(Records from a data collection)
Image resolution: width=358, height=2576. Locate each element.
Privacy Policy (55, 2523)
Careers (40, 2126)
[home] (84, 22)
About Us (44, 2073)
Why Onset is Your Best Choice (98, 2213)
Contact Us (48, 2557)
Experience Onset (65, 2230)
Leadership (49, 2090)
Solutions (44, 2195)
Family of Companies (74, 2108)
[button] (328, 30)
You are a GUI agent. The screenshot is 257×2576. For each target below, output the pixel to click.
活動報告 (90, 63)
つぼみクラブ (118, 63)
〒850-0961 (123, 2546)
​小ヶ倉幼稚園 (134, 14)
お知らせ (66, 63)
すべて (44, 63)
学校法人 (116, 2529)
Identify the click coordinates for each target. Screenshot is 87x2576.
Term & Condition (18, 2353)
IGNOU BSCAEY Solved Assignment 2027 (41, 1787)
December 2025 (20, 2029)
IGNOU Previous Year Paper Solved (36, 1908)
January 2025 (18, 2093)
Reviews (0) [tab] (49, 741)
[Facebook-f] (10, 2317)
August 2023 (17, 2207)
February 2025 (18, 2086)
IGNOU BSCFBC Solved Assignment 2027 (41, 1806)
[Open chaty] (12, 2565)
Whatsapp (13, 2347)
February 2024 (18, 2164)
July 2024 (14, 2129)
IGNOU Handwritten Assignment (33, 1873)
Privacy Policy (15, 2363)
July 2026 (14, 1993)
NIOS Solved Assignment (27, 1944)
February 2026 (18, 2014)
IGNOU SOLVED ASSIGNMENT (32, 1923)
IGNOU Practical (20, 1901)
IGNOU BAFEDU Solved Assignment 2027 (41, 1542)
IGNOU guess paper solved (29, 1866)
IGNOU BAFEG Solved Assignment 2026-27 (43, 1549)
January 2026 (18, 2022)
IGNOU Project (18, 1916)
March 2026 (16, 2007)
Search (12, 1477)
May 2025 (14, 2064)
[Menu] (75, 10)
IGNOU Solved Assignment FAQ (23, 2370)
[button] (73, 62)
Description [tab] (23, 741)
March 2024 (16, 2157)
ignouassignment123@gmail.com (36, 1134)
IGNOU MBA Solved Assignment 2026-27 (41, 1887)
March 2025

* Required action *
Would you please print every record exactly as written?

* Solution to the exercise *
Image resolution: width=358, height=2576. Locate each element.
Privacy Policy (55, 2523)
Careers (40, 2126)
[home] (84, 22)
About Us (44, 2073)
Why Onset is Your Best Choice (98, 2213)
Contact Us (48, 2557)
Experience Onset (65, 2230)
Leadership (49, 2090)
Solutions (44, 2195)
Family of Companies (74, 2108)
[button] (328, 30)
You are a GUI agent. The screenshot is 257×2576. For each target below, output the pixel to click.
活動報告 (90, 63)
つぼみクラブ (118, 63)
〒850-0961 (123, 2546)
​小ヶ倉幼稚園 (134, 14)
お知らせ (66, 63)
すべて (44, 63)
学校法人 (116, 2529)
Identify the click coordinates for each target. Screenshot is 87x2576.
Term & Condition (18, 2353)
IGNOU BSCAEY Solved Assignment 2027 (41, 1787)
December 2025 (20, 2029)
IGNOU Previous Year Paper Solved (36, 1908)
January 2025 (18, 2093)
Reviews (0) [tab] (49, 741)
[Facebook-f] (10, 2317)
August 2023 (17, 2207)
February 2025 (18, 2086)
IGNOU BSCFBC Solved Assignment 2027 (41, 1806)
[Open chaty] (12, 2565)
Whatsapp (13, 2347)
February 2024 (18, 2164)
July 2024 (14, 2129)
IGNOU Handwritten Assignment (33, 1873)
Privacy Policy (15, 2363)
July 2026 (14, 1993)
NIOS Solved Assignment (27, 1944)
February 2026 (18, 2014)
IGNOU SOLVED ASSIGNMENT (32, 1923)
IGNOU Practical (20, 1901)
IGNOU BAFEDU Solved Assignment 2027 (41, 1542)
IGNOU guess paper solved (29, 1866)
IGNOU BAFEG Solved Assignment 2026-27 (43, 1549)
January 2026 (18, 2022)
IGNOU Project (18, 1916)
March 2026 (16, 2007)
Search (12, 1477)
May 2025 (14, 2064)
[Menu] (75, 10)
IGNOU Solved Assignment FAQ (23, 2370)
[button] (73, 62)
Description [tab] (23, 741)
March 2024 (16, 2157)
ignouassignment123@gmail.com (36, 1134)
IGNOU MBA Solved Assignment 2026-27 (41, 1887)
March 2025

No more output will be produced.